This character often, but not always, comes in the guise of a very young or particularly elderly person. The Yodas of the rom-com genre dispense necessary advice so that our romantic lead can see the happily-ever-after right in front of them.

You’ve seen the character in:

“500 Days of Summer.” Chloe Grace Moretz plays the kid sister of Joseph Gordon-Levitt’s Tom. Sample line: “Look, I know you think she was the one, but I don’t. Now, I think you’re just remembering the good stuff. Next time you look back, I really think you should look again.” That’s one smart kid.

“You’ve Got Mail.” Dave Chappelle nearly stole the show as Tom Hanks’s co-worker-confidant. Sample line: “I always take a relationship to the next level. If that works out, I take it to the next level after that, until I finally reach that level when it becomes absolutely necessary for me to leave.” So maybe he’s also part cautionary tale . . .

“About Time.” Dear old dad (Bill Nighy) gives his son Tim (Domhnall Gleeson) countless funny, profound pearls of wisdom, including this one: “Life’s a mixed bag, no matter who you are. Look at Jesus: He was the son of a God, for God’s sake, and look how that turned out.”

The Greek chorus

Sometimes it takes a village to make love happen. The best-friend-as-group has a couple of benefits. It proves how popular the main character is while also delivering a wealth of (occasionally conflicting) advice.

You’ve seen the characters in:

“There’s Something About Mary.” A powerhouse of funny ladies (including Sarah Silverman and Khandi Alexander) were perfectly content to talk about nothing but Mary’s (Cameron Diaz) love life.

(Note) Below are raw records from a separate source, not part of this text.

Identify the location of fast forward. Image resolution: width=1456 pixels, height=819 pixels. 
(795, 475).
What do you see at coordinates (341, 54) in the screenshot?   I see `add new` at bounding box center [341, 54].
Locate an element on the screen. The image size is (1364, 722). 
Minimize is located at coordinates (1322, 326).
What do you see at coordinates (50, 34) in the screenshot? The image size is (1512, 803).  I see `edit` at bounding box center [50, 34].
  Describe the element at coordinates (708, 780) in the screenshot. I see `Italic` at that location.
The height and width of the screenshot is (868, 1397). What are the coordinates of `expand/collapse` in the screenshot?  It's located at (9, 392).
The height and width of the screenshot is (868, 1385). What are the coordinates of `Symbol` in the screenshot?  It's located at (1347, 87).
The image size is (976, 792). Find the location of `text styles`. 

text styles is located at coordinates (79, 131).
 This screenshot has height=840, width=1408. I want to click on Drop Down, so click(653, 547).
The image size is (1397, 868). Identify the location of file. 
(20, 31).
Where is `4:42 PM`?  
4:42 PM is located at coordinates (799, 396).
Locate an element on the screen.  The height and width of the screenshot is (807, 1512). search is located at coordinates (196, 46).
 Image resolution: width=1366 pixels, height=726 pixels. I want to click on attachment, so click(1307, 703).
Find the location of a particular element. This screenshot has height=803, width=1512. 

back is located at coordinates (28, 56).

Oh, and sex toys.

“The 40-Year-Old Virgin.” The comedy benefited from an eclectic bunch of dope-smoking co-workers who weren’t that much more successful with the ladies, yet were still happy to coach Andy (Steve Carell) through his first sexual encounter.

“Bridget Jones’s Diary.” Bridget (Renée Zellweger) has a whole crew of besties who may not give great advice but sure know how to show a girl a good time — not to mention embarrass her when her one true love unexpectedly drops by for dinner.

The comic relief

Sometimes the lead characters simply aren’t up to the task of delivering the funny. In that case, a talented supporting player with spot-on comic timing is required by law to step in.

You’ve seen the character in:

“My Best Friend’s Wedding.” Did anything even happen in the movie other than Rupert Everett performing a transcendent rendition of “I Say A Little Prayer”?

“High Fidelity.” Without Jack Black, this ode to music would have been a touch too melancholy. Luckily, the comedian was there to make Cosby sweater jokes (back when those kinds of jokes were funny), quibble over the existence of the word “the” in an album title and flaunt the most inefficiently hilarious way to flip someone the bird.

“Notting Hill.” What would the movie be without Rhys Ifans’s T-shirt collection and buttcrack peekaboos? A lot of sad-eyed longing.


Jennifer Garner, left, and Judy Greer in 2004’s “13 Going on 30.” (AF Archive/Alamy Stock Photo)
Judy Greer

She’s played so many supporting characters that she wrote a book titled “I Don’t Know What You Know Me From: Confessions of a Co-Star” and starred in the Funny or Die short “Judy Greer Is the Best Friend.” She’s been second banana to a bunch of Jennifers, including Garner (“13 Going on 30”), Aniston (“Love Happens”) and Lopez (“The Wedding Planner”).

She was also Heigl’s pal in “27 Dresses,” a movie about a woman who’s always the bridesmaid. How do you like that for irony?

Greer doesn’t always play the same type of best friend, but she’s consistently wonderful at whatever best friend she plays. Which only leads us to wonder: Hasn’t she paid her dues? It seems well past time for Greer to get a sidekick of her own.